Task prompt: Please rewrite the lines from the one with "561x654 pixels." through the end of the records as a Markdown table with the columns Row and Line, skipping blank lines. Leave the pictures out of the answer.
━━ Source records ━━
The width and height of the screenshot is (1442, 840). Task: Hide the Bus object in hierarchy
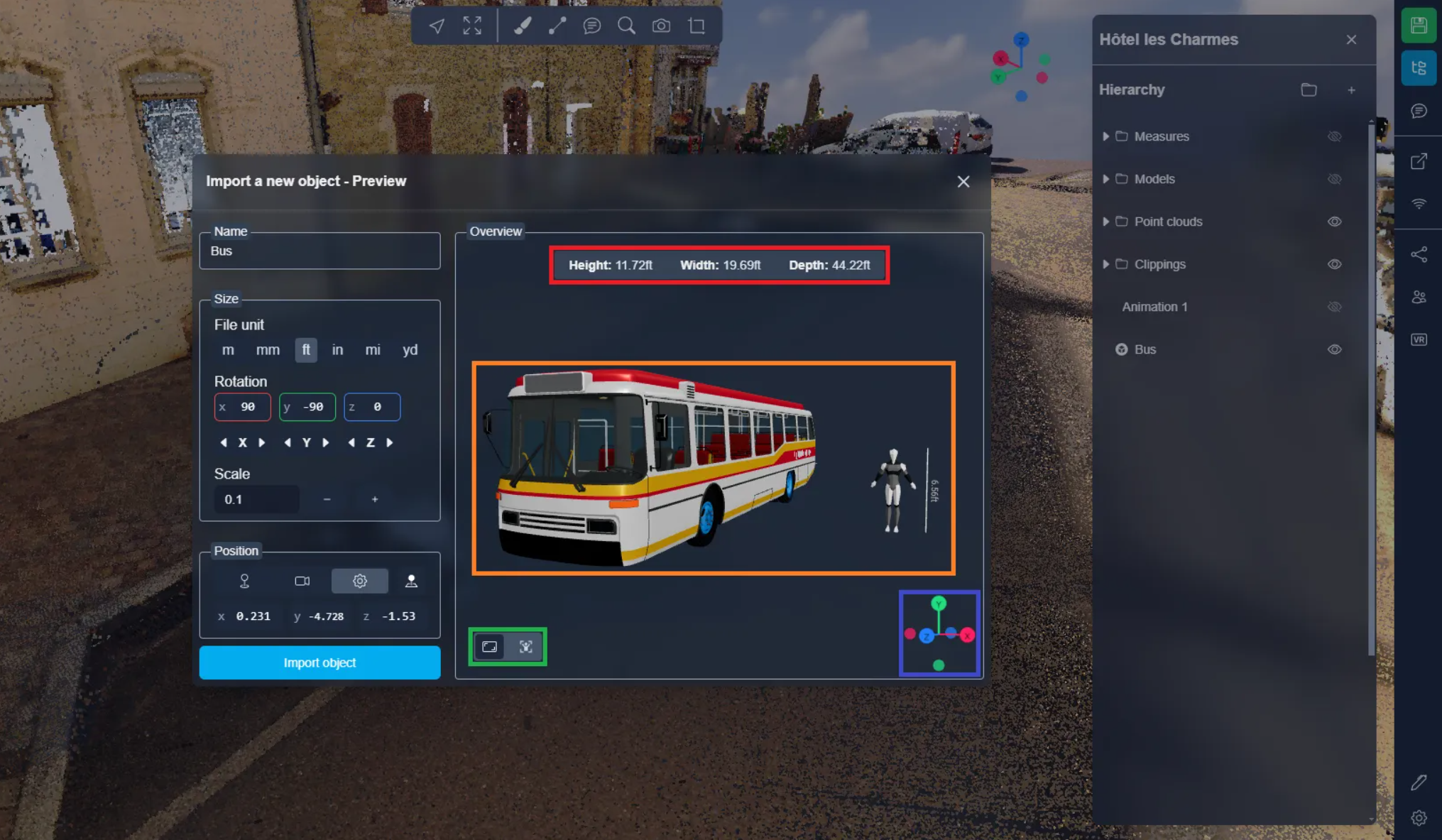coord(1335,349)
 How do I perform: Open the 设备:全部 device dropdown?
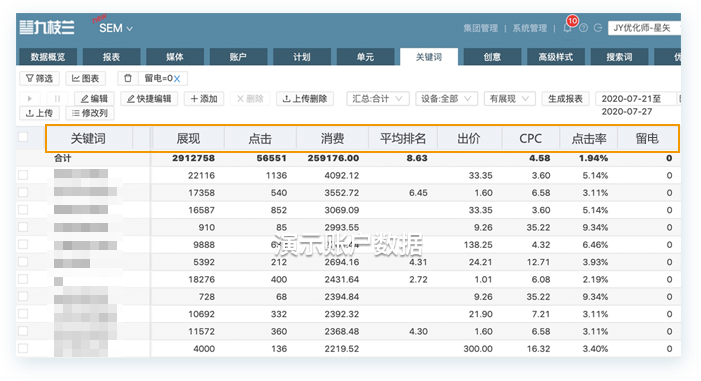[446, 99]
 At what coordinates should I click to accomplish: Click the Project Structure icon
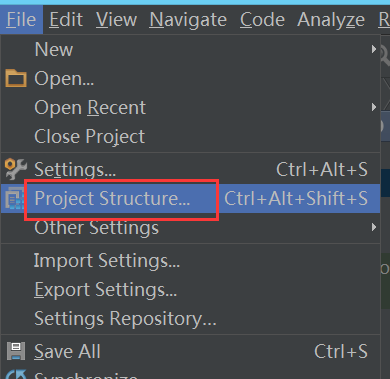(x=15, y=198)
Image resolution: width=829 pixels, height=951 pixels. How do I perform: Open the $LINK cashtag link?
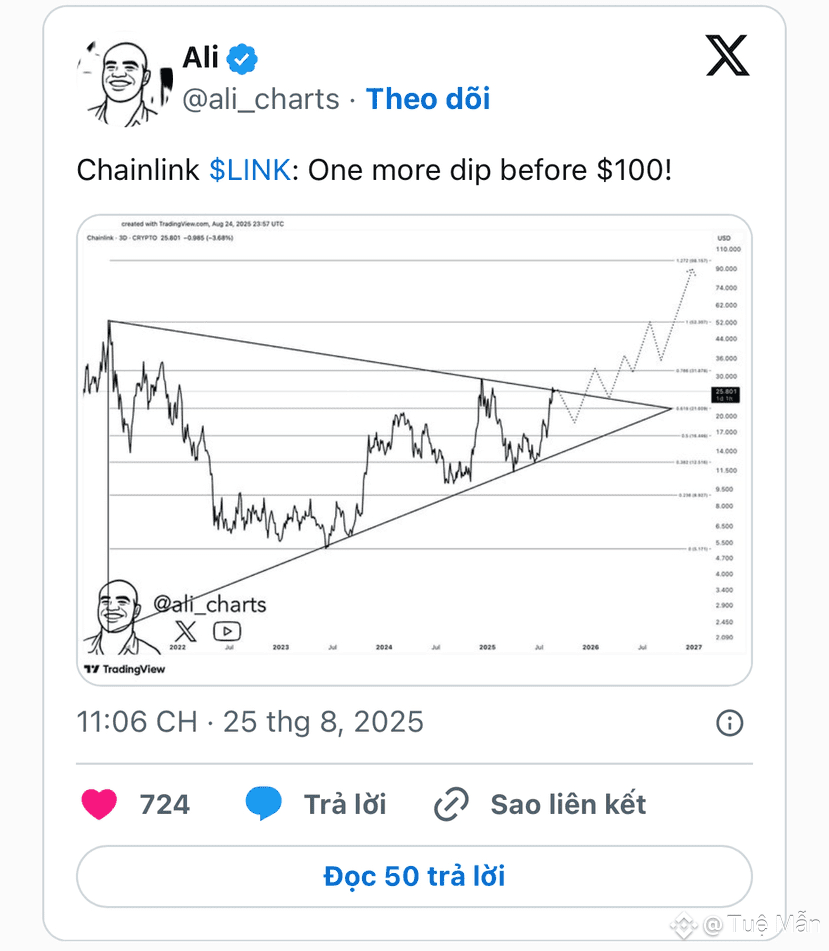(x=250, y=170)
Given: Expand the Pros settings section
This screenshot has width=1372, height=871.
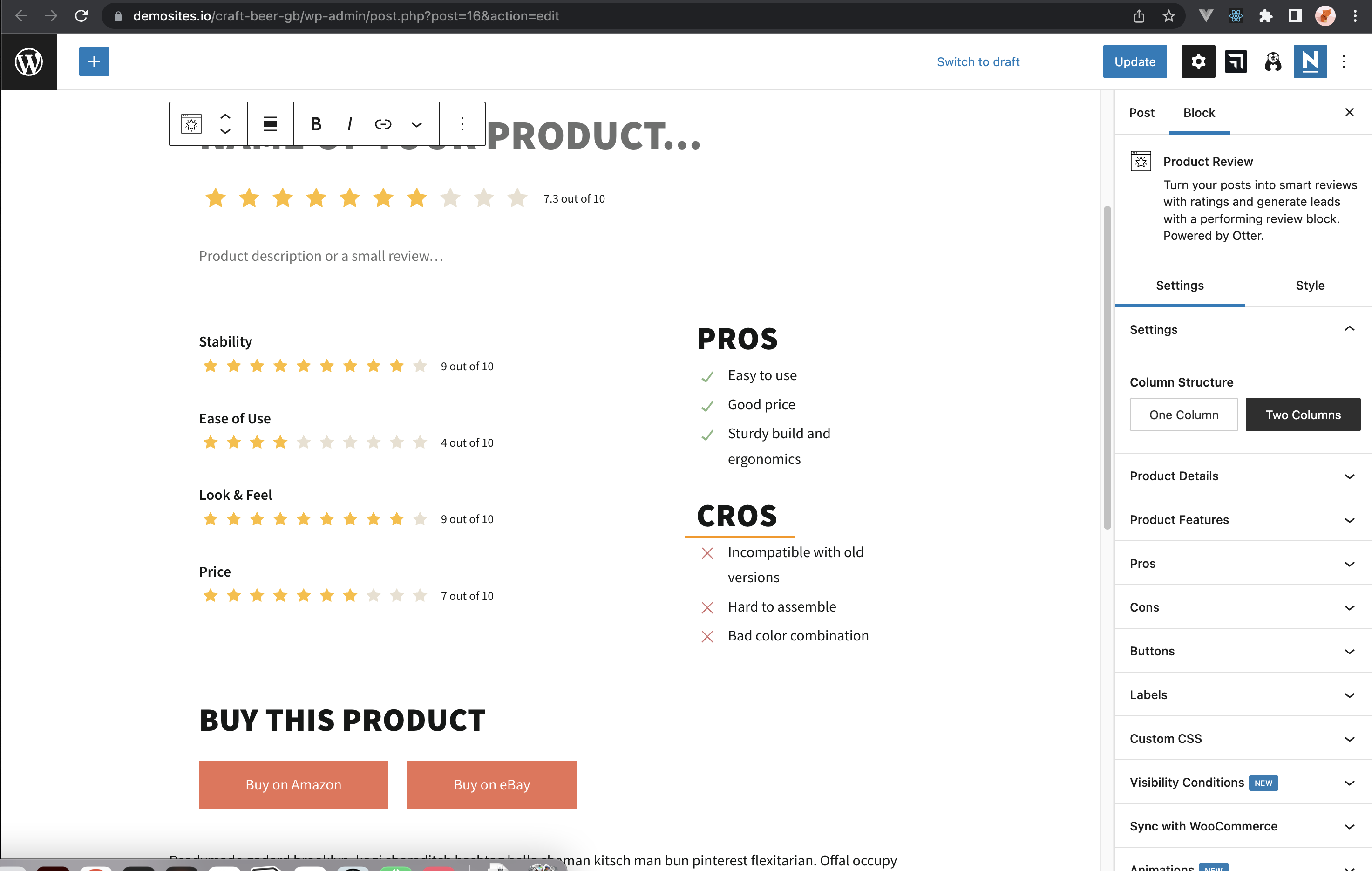Looking at the screenshot, I should (x=1242, y=563).
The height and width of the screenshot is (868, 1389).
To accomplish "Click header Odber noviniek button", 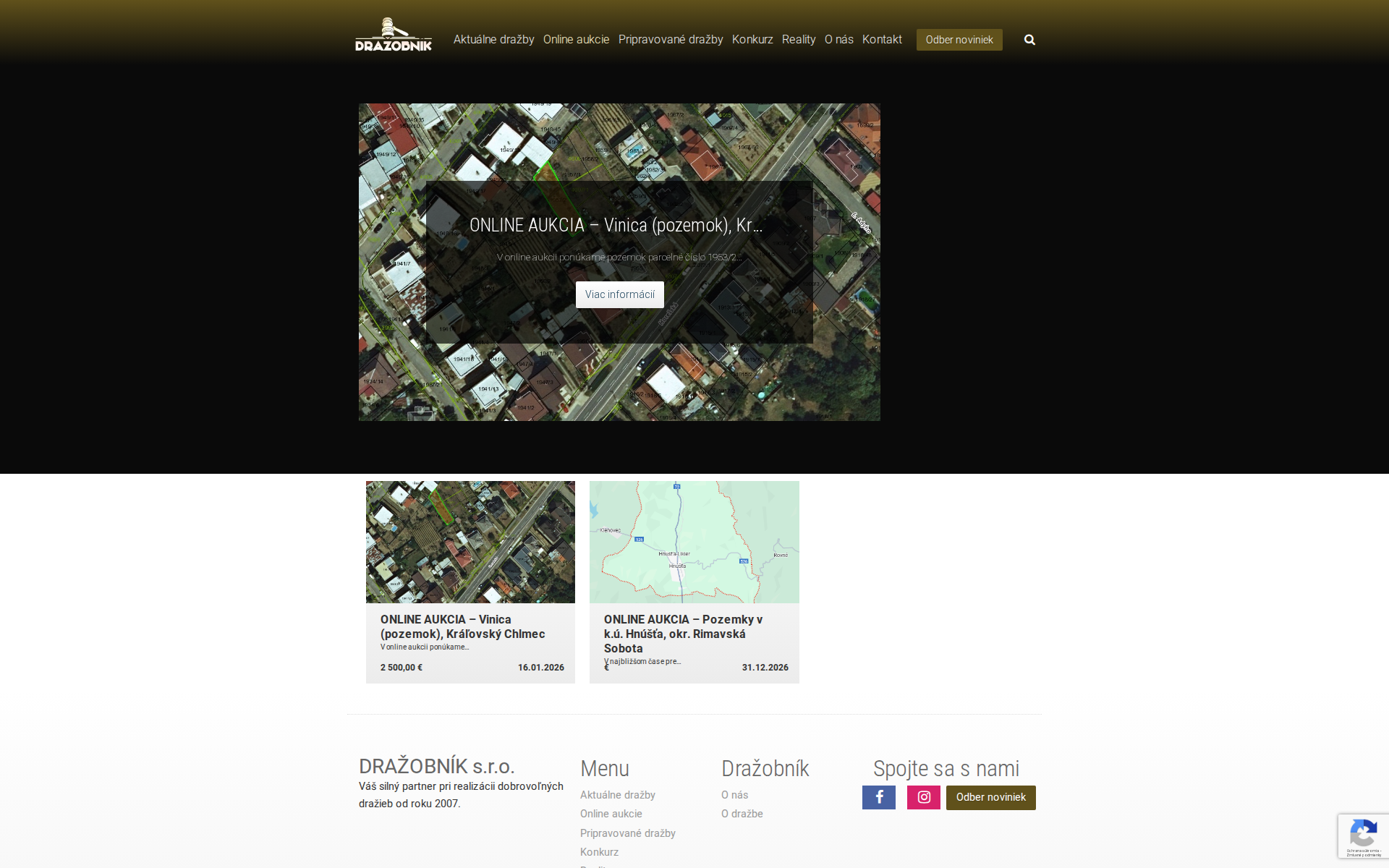I will (x=959, y=40).
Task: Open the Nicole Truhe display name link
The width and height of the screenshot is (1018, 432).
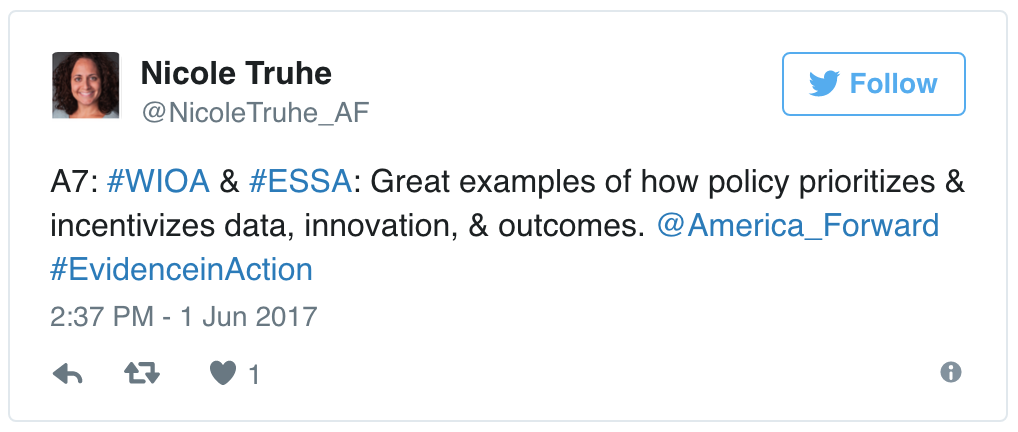Action: [236, 73]
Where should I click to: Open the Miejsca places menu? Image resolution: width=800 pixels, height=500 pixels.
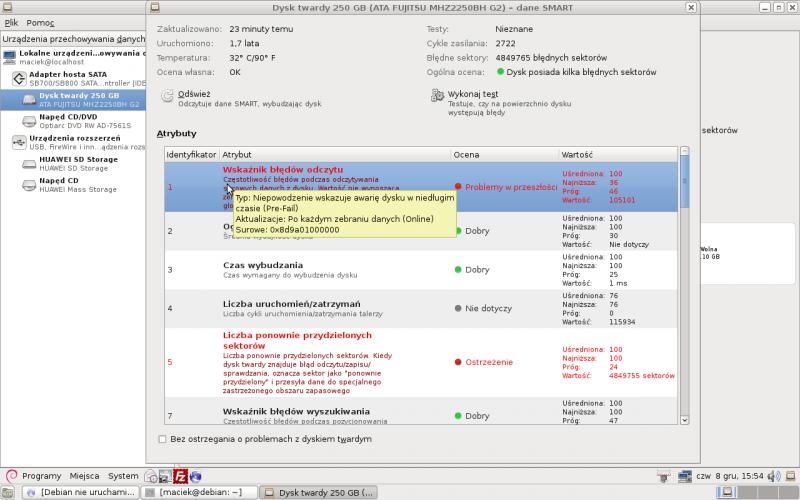pos(84,476)
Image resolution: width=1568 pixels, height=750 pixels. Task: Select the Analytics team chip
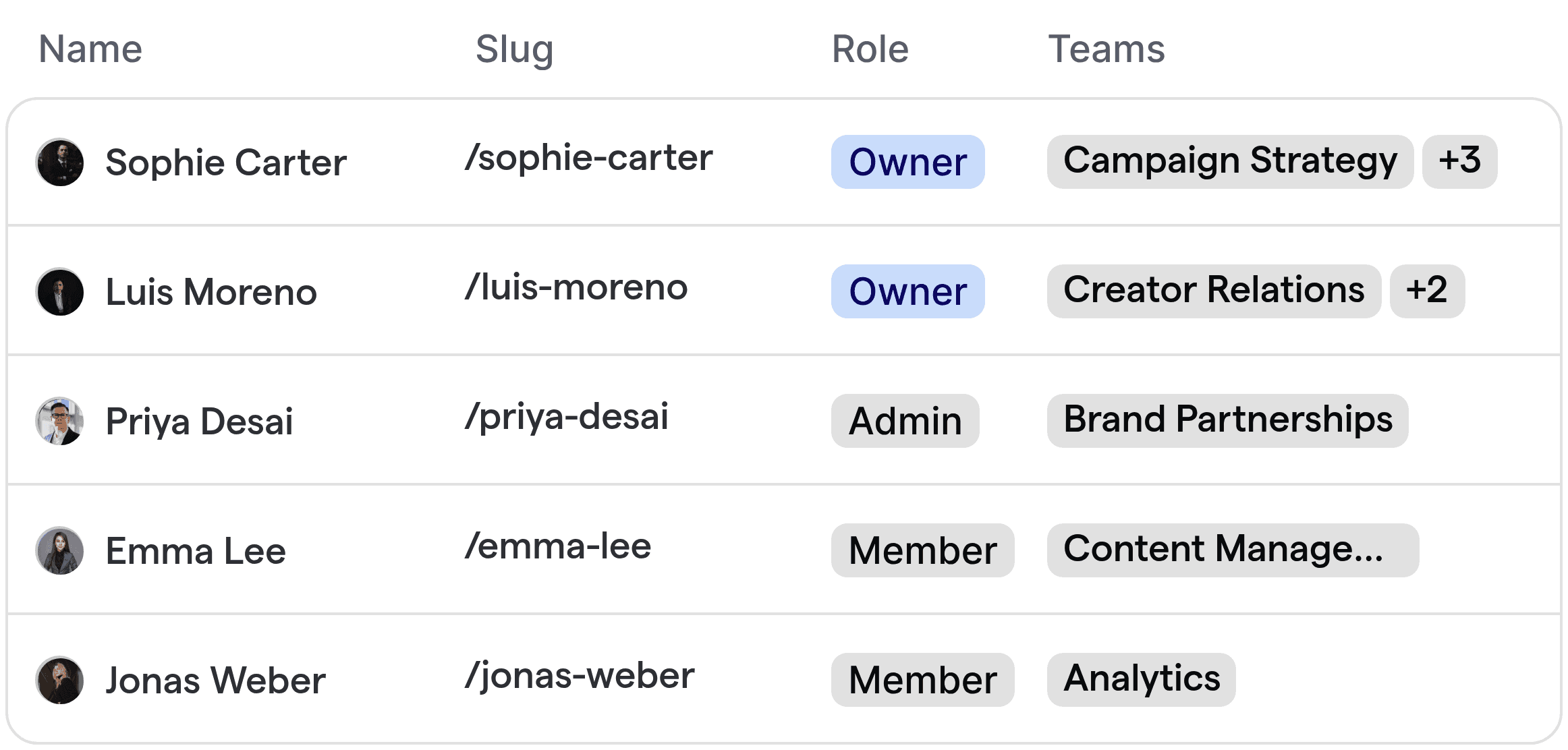[1141, 679]
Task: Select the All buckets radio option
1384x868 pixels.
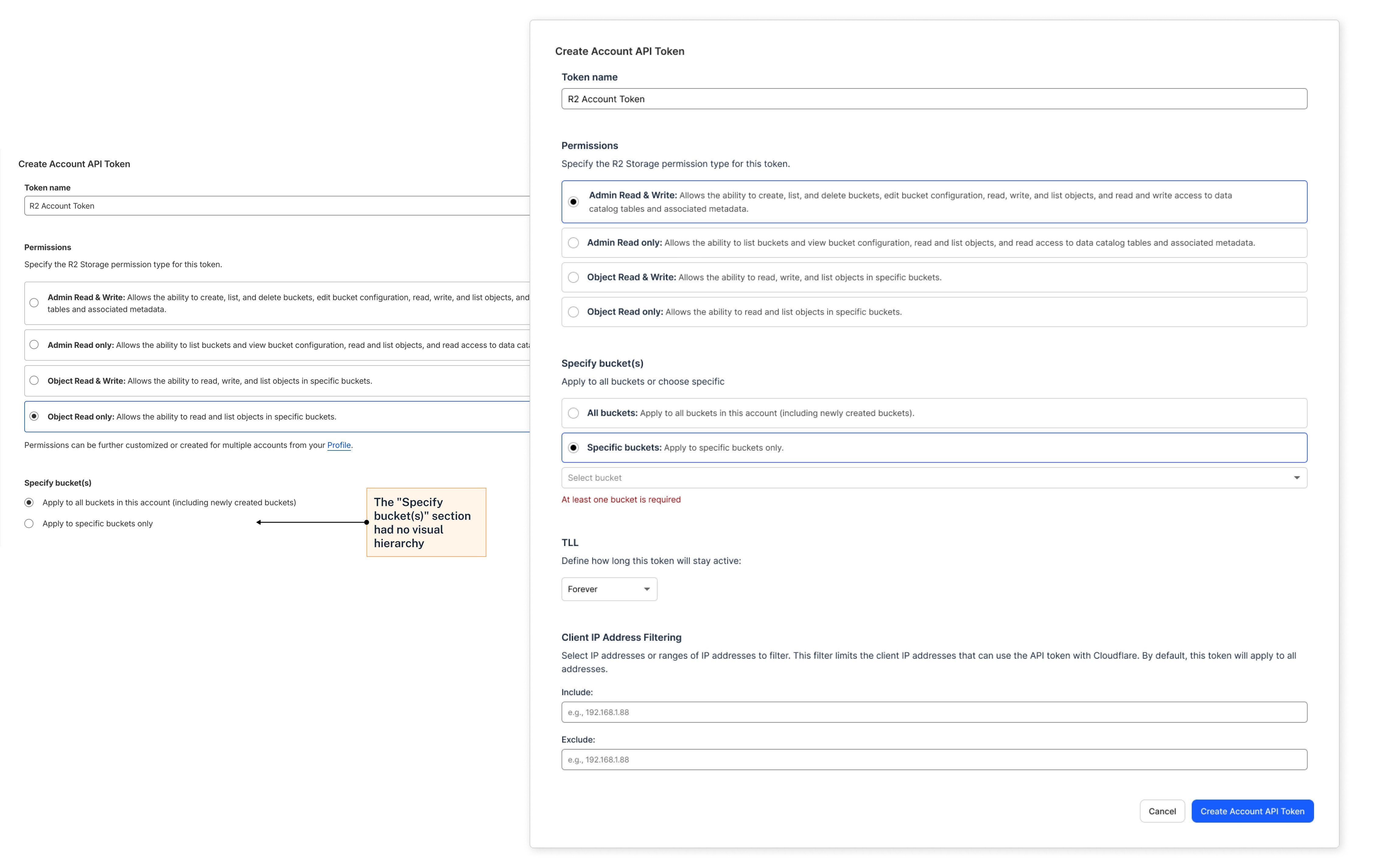Action: 573,413
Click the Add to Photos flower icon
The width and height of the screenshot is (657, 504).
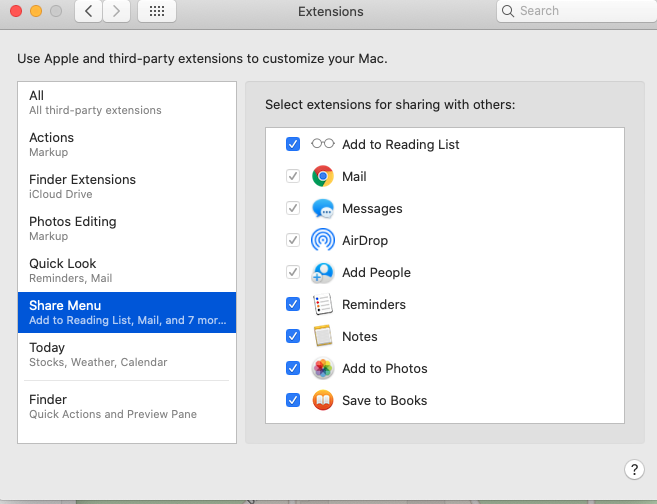pos(323,368)
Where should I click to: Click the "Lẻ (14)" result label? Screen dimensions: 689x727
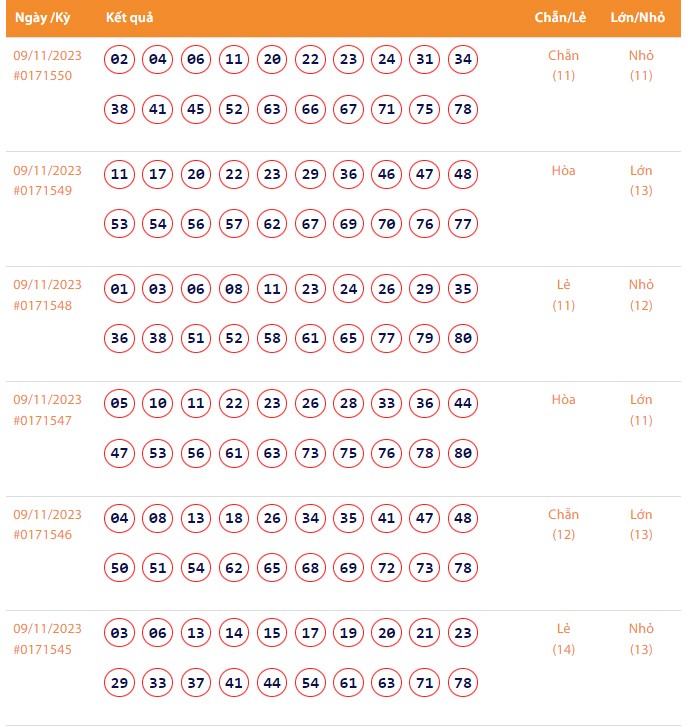pos(563,639)
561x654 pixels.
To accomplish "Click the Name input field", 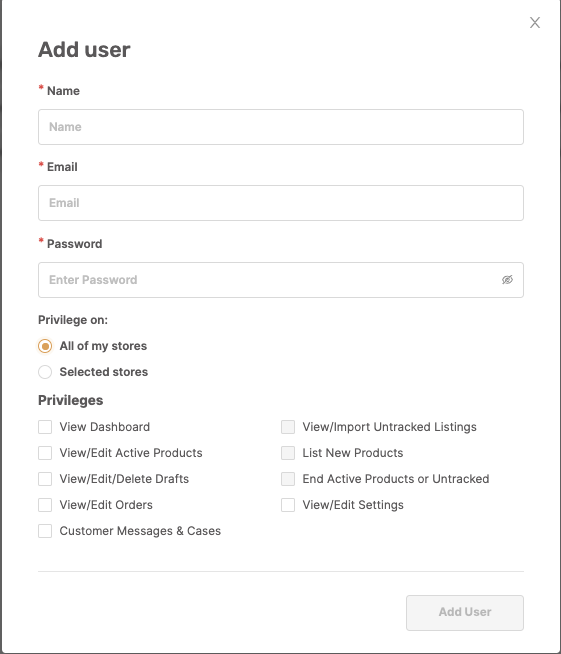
━━━
Exercise output:
| Row | Line |
|---|---|
| 1 | 561x654 pixels. |
| 2 | To accomplish "Click the Name input field",  |